Exercise input:
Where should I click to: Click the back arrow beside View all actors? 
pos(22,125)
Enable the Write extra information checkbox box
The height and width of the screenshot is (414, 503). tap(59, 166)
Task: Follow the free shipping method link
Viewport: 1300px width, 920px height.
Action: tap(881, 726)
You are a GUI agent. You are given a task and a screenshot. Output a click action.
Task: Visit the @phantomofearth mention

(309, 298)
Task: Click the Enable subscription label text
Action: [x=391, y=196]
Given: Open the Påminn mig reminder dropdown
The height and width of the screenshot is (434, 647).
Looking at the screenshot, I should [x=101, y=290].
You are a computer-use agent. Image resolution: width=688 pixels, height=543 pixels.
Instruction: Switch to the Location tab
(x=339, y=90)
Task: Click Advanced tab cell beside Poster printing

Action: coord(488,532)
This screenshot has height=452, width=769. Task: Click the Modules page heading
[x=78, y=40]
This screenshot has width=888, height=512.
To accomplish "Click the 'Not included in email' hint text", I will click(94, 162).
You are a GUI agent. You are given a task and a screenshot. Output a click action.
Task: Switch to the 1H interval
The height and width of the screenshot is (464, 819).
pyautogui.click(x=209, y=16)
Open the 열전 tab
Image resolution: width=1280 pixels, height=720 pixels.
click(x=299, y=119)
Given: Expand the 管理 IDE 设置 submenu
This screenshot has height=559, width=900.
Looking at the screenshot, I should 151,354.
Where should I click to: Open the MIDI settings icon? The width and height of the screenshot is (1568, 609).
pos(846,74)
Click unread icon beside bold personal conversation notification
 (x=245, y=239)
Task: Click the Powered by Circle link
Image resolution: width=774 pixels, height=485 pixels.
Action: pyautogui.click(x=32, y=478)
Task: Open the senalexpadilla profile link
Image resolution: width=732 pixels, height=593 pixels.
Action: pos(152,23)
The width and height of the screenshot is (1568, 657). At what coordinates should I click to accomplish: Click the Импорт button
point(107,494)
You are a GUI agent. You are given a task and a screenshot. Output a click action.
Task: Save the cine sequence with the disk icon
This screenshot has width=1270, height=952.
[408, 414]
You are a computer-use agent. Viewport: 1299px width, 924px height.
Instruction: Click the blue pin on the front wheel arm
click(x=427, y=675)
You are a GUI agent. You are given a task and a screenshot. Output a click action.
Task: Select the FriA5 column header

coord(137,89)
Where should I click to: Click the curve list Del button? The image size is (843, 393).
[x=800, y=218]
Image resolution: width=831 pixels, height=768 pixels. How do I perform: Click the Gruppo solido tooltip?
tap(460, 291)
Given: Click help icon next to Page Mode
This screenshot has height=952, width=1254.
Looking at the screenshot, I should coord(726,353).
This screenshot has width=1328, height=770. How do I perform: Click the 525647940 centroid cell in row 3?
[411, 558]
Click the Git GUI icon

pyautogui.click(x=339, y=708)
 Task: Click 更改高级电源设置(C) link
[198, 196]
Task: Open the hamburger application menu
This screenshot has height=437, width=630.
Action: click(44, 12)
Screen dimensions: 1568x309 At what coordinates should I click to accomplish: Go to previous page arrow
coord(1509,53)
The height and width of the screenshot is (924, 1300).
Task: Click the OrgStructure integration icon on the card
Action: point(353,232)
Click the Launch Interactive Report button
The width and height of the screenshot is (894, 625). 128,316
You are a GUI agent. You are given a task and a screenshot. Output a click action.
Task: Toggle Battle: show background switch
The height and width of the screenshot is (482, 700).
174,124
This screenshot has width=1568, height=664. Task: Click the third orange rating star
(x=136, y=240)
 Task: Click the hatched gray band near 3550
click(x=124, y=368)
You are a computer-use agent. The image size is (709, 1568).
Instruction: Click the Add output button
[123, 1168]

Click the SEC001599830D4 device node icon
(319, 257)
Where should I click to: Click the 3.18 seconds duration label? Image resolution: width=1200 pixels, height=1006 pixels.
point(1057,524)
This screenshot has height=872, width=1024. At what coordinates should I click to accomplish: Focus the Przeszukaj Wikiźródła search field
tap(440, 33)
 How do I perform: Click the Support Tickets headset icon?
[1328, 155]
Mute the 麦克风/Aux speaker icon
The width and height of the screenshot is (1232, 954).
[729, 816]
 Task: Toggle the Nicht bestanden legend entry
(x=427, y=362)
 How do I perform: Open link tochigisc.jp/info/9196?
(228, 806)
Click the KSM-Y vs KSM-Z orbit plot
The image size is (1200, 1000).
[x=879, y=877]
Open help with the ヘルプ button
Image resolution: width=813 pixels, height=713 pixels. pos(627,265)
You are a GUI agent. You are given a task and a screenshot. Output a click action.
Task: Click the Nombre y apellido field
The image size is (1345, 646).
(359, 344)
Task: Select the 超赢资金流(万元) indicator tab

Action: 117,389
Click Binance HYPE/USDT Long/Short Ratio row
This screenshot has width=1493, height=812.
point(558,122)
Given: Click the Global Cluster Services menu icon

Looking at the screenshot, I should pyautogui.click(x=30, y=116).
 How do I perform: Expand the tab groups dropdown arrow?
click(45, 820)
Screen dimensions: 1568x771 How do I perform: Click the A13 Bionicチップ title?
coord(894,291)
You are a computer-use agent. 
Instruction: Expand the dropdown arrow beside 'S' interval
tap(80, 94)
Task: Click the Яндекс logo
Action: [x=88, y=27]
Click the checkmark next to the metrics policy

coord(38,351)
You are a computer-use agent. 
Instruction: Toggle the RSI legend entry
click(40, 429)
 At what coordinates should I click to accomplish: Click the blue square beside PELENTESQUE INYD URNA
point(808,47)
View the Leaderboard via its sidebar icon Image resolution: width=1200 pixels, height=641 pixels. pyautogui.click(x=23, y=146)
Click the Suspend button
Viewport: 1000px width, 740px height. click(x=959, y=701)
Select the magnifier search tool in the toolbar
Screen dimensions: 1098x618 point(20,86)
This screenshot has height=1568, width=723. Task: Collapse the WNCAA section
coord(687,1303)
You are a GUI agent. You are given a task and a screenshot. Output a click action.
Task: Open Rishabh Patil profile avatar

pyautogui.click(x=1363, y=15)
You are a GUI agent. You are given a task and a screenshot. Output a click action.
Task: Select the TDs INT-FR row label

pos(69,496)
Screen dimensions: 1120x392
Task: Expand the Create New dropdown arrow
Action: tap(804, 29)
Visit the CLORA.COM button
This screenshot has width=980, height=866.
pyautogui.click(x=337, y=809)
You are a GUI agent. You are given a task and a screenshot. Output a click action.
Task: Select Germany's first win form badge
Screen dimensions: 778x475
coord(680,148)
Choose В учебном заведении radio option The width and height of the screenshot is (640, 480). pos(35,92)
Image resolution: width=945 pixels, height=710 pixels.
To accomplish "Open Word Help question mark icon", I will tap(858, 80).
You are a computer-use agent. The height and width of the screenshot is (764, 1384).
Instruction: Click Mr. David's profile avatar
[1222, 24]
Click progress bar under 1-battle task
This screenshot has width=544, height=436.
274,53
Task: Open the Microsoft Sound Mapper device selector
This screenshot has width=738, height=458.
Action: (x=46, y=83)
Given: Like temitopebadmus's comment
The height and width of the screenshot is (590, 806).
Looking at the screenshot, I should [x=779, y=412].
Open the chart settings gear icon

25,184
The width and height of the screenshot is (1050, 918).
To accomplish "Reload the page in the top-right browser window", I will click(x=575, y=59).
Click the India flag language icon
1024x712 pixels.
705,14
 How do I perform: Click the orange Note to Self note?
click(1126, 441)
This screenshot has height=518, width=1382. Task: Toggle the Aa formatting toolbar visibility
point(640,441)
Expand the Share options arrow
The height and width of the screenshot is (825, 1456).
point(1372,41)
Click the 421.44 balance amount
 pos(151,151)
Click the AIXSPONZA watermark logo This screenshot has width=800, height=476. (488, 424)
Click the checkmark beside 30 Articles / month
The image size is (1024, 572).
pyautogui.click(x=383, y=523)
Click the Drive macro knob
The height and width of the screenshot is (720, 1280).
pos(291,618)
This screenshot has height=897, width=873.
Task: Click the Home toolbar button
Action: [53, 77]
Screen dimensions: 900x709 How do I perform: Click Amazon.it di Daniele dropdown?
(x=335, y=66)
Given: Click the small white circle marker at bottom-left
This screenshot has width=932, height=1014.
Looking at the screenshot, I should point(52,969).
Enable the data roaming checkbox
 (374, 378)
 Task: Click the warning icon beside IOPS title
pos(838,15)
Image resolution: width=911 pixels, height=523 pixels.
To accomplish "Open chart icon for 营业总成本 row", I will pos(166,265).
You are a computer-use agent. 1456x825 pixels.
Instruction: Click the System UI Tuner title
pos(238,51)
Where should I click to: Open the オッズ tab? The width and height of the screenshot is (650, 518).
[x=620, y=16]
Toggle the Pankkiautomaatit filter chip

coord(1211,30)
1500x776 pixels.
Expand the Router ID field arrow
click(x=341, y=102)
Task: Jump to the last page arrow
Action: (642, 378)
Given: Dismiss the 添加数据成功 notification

Work item:
Each line from the top of the material above through the line with "Task: Follow the free shipping method link" must be echoed exactly, and no other line.

Output below:
Where should I click to: Click the back arrow beside View all actors? 
pos(22,125)
Enable the Write extra information checkbox box
The height and width of the screenshot is (414, 503). tap(59, 166)
Task: Follow the free shipping method link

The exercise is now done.